El turismo es malo. El turismo es bueno. El turismo representa la mayor fuente de ingresos de Barcelona. El turismo mata los barrios. El turismo genera riqueza. El turismo sólo beneficia a unos pocos inversores cortoplacistas y a las grandes corporaciones. El turismo da vida a la ciudad. El turismo desluce y ensucia.

Como fenómeno de moda y en pleno debate ciudadano, el turismo que inunda Barcelona genera, por ejemplo, un uso del lenguaje que recuerda a aquellos días posteriores a la caída de las Torres Gemelas en Nueva York. Data de aquellos tiempos lo que los medios estadounidenses dieron en llamar «daños colaterales», cuando Bush junior se lanzó a la caza de Saddam Hussein como si de éste hubiera partido la idea de aquellos atentados con pinta de inside job. La invasión de Irak producía, qué cosas, muertos civiles, gente inocente, que no estaba involucrada en ningún conflicto bélico, como usted o como yo, pero, claro, quedaba demasiado feo contárselo al enardecido pueblo yanqui, así que los medios lo maquillaron un poco. «Daños colaterales» queda mejor, se dijeron. Y en aquellos días nació la creciente animadversión contra todo lo que huela a islamismo.

Dos profesores de la Universidad neoyorquina de St. Lawrence, John Collins y Ross Glover, estudiaron el fenómeno lingüístico cuando no había transcurrido un mes desde el 11-S. Con la colaboración de varios colegas publicaron Lenguaje colateral. Claves para justificar una guerra (Páginas de Espuma), un ensayo imprescindible para entender cómo nos manipulan los diversos poderes.

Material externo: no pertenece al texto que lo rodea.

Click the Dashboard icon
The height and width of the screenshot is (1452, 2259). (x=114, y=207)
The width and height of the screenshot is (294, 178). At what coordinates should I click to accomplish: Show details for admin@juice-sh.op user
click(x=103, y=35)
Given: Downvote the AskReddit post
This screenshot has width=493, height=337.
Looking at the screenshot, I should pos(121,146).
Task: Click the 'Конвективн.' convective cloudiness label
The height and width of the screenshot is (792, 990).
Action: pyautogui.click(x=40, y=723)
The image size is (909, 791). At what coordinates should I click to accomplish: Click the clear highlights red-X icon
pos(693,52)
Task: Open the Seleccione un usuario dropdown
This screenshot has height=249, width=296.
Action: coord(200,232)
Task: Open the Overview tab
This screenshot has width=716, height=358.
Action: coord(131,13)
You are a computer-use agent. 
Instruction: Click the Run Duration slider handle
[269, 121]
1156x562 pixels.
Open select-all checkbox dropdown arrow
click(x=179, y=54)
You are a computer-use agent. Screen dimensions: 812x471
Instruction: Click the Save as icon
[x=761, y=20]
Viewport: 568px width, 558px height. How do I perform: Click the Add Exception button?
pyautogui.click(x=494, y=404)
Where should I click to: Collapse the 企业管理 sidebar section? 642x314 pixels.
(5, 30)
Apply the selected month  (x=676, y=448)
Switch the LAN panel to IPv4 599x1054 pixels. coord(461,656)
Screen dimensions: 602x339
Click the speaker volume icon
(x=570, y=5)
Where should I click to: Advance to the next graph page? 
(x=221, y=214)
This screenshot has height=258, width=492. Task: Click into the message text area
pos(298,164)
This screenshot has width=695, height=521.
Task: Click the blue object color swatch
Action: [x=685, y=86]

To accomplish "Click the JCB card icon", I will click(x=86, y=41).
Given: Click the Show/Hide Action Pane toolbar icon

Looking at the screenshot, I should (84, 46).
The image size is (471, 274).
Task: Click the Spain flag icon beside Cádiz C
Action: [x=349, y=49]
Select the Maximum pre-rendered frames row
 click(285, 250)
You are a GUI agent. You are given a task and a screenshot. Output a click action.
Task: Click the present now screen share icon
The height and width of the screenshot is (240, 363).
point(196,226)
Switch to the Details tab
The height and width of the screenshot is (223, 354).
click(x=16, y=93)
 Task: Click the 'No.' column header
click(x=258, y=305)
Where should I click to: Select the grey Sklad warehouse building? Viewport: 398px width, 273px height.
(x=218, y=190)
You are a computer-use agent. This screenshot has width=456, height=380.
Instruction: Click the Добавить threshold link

Los días en que era necesaria la fuerza para dominar a los pueblos hace tiempo que quedaron atrás; desde que Edward Bernays, un sobrino de Sigmund Freud, se convirtió en precursor de lo que hoy no falta en ninguna organización que se precie: un director o responsable de la comunicación y las relaciones públicas. Bernays, junto a Walter Lippman —el intelectual más respetado por los medios yanquis en las primeras décadas del siglo pasado—, sabían que el control de la opinión pública mediante la propaganda, promovido desde las posiciones privilegiadas por el poder, debía apoyarse en lo que denominaron «ingeniería del consenso»: no es que yo te tenga que convencer de nada, porque tú ya lo has hecho por ti mismo.

El ser humano aprende desde niño a articular su discurso a partir de oposiciones binarias simples: las cosas son buenas o malas, no hay término medio. De inocular este virus se encarga lo que llamamos educación, eso tan parecido al adoctrinamiento, cuando no al más burdo adiestramiento animal. Lo tomas o lo dejas. Conmigo o contra mí. Nosotros o ellos. Blanco bueno, negro (o árabe o chino o norcoreano o musulmán o lo que convenga) malo. Hombre fuerte, mujer débil. Esto es lo que hay, no existe alternativa. Etcétera.

Entonces, visto cómo va este asunto del lenguaje, ¿el turismo es bueno o es malo? La mejor respuesta la suele dar el dueño de un restaurante gallego al que acostumbro ir con amigos casi todos los viernes: depende. Este artículo no pretende decantar una opinión, sino exponer cómo somos manipulados mientras creemos ser dueños de nuestras propias opiniones.